Supplied text →
—————

How Amazon retail systems run machine learning predictions with Apache Spark using Deep Java Library

Today more and more companies are taking a personalized approach to content and marketing. For example, retailers are personalizing product recommendations and promotions for customers. An important step toward providing personalized recommendations is to identify a customer’s propensity to take action for a certain category. This propensity is based on a customer’s preferences and past behaviors, and it can be used to personalize marketing (e.g., more relevant email campaigns, ads, and website banners).

At Amazon, the retail systems team created a multi-label classification model in MXNet to understand customer action propensity across thousands of product categories, and we use these propensities to create a personalized experience for our customers. In this post, we will describe the key challenges we faced while building these propensity models and how we solved them at the Amazon scale with Apache Spark using the Deep Java Library (DJL). DJL is an open source library to build and deploy deep learning in Java.

Challenges

A key challenge was building a production system that can grow to Amazon-scale and is easy to maintain. We found that Apache Spark helped us scale within the desired runtime. For the machine learning (ML) framework for building our models, we found that MXNet scales to fulfill our data requirement for hundreds of millions of records and gave us better execution time and model accuracy compared to other available machine learning frameworks.

—————

Work to do → Condense the paragraph of the article on Spark and DJL that begins "A key challenge was building" into a short bulleted list that keeps its main facts. Work only from the article on Spark and DJL.

Dataset section →

—————

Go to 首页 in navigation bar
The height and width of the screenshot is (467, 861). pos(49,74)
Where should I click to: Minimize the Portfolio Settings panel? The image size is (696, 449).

—————

Complete response →
- The key challenge was building a production system that could grow to Amazon scale and be easy to maintain.
- Apache Spark let the team scale within the desired runtime.
- MXNet handled hundreds of millions of records and gave better execution time and model accuracy than other available machine learning frameworks.